Earlier in the week the Bank of Japan bested the ECB, unveiling a $708 billion stimulus package. From what we’ve been told, it will include “subsidies for green investment and spending on digitalisation,” as well as “promoting domestic travel and spurring consumption,” plus support for promoting carbon neutrality initiatives.
The newly elected Prime Minister of Japan, Mr. Suga explained it as follows:
We have compiled these measures to maintain employment, sustain business and restore the economy and open a way to achieve new growth in green and digital areas, so as to protect people’s lives and livelihoods.
This new package would bring total stimulus spending to $3 trillion for the year!
What about the neighbors to the north?
In Canada, there is a newly announced $100bn CAD (approximately $77 billion USD) package which promises to “kick-start the country’s post-pandemic economy,” as reported by the BBC. While this pales in comparison to the stimulus offered by the ECB and Japan, the Canadian Minister of Finance called it:
the largest economic relief package for our country since the Second World War.
Some of that money will be used for vaccine agreements, as Ms. Freeland noted:
“Canada has secured the most diverse vaccine portfolio in the world.”
Providing assurance there will be enough for each Canadian to receive 10 doses, free of charge.
Between free vaccines, green spending, carbon initiatives, bailouts for restaurants and bond buying, world governments are putting trillions of dollars to work for their people, just in time for the holiday season.
As for the USA, as of Thursday CNBC reported the headline:
McConnell rejects bipartisan Covid relief plan while House adjourns until next week.
It seems Capital Hill is taking their time approving the estimated $900 billion stimulus bill, which would make it the largest out of the newly announced initiatives.
Across the globe, governments and their central banks decided the economy must occasionally receive monetary “stimulation” especially in times of crisis. We are presented these billion-dollar packages, under the auspices of the helping hand of government. We are told this will be “free” in some cases, and that this money will help us “kick-start” the stalled economic engine. However, few people dare ask where this money comes from or the consequences of these economic plans.
The mainstream economic community fails to point out this money is not from tax dollars, but from a debt burden and increase to the money supply, causing numerous side effects; this stimulus, possibly being a cure worse than the disease. Worse yet, a large part of this debt burden is taken up by each nation’s respective central bank, such that, without central banking support, these programs would hardly be possible.

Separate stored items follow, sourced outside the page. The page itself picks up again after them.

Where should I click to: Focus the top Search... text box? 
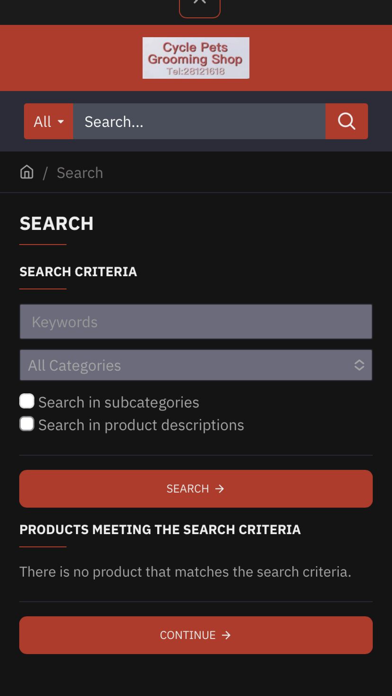(199, 121)
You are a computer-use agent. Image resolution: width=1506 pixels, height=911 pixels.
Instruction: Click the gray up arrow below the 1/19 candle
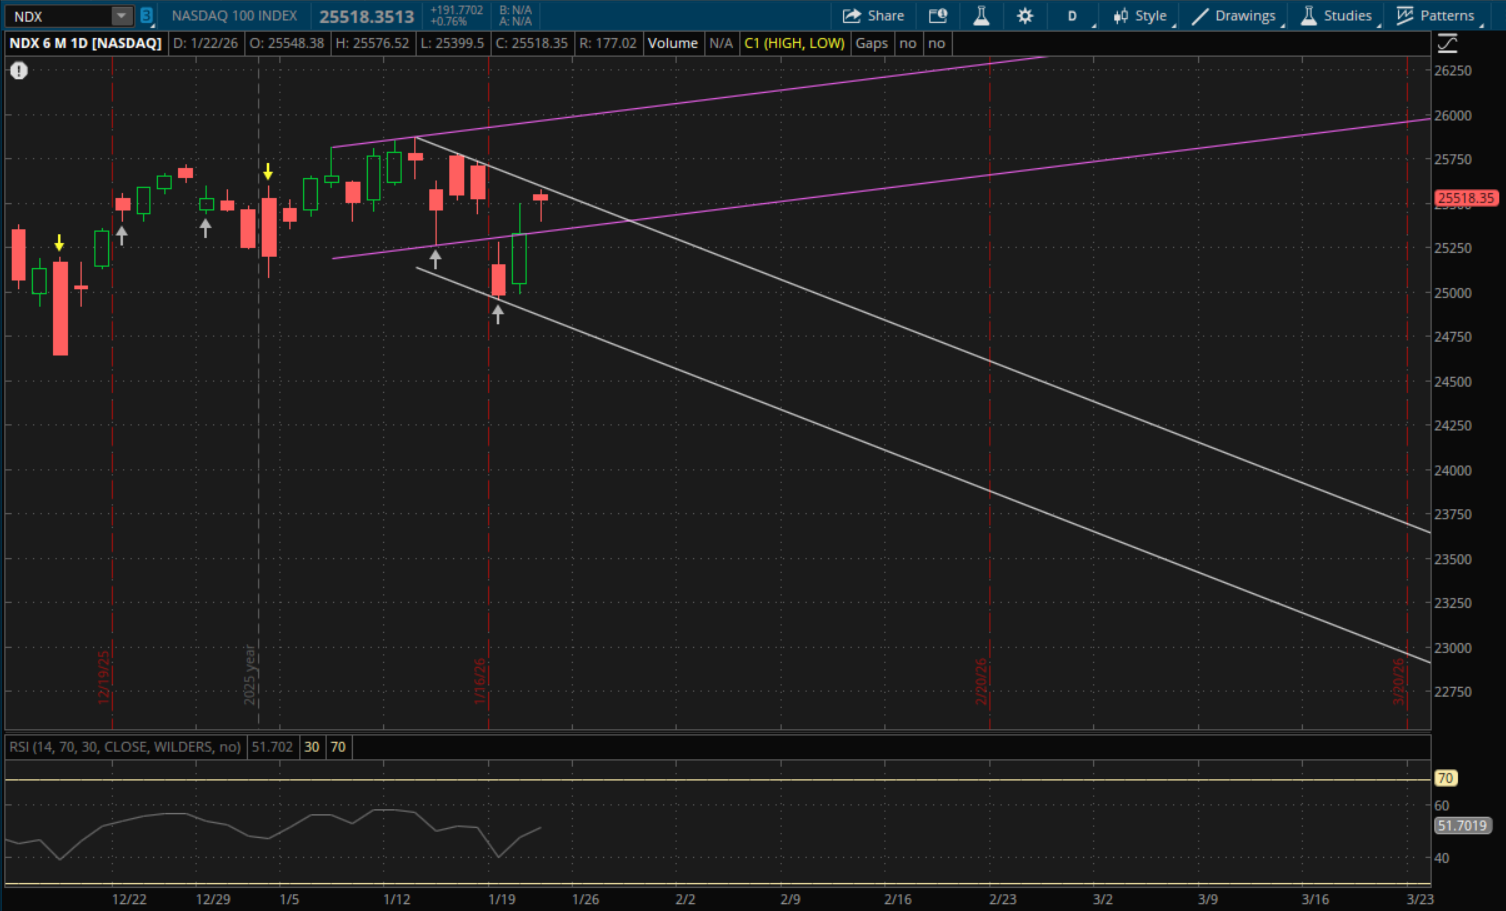pyautogui.click(x=498, y=314)
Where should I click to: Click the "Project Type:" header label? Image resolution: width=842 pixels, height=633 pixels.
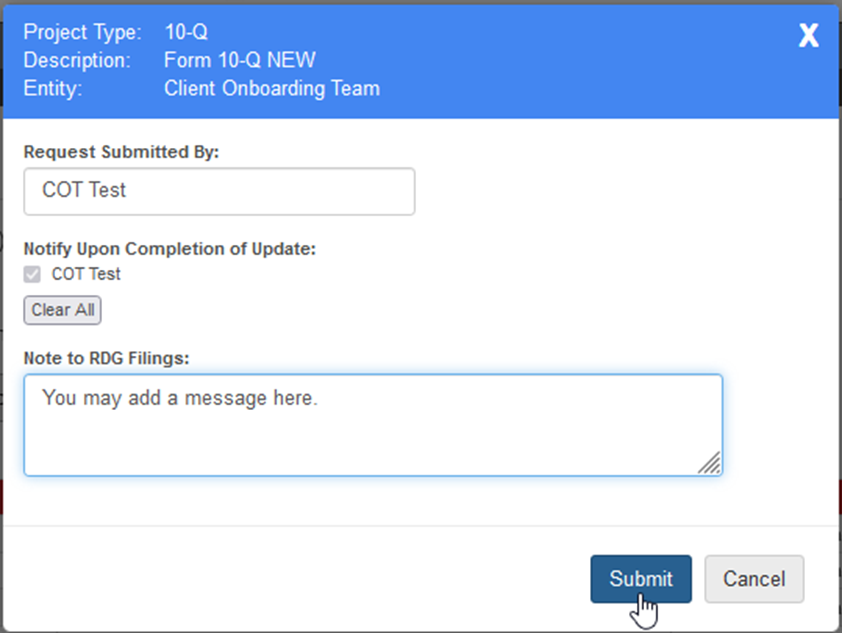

This holiday season, let’s remember that anything given by a government or a central bank has been taken from someone else, or at least taken from our future. There is no such thing as a free gift from government because they have no money of their own. As for central banks, their gifts are even less appealing, because they can only “help” by distorting price and profit mechanisms through currency debasement and manipulation of interest rates.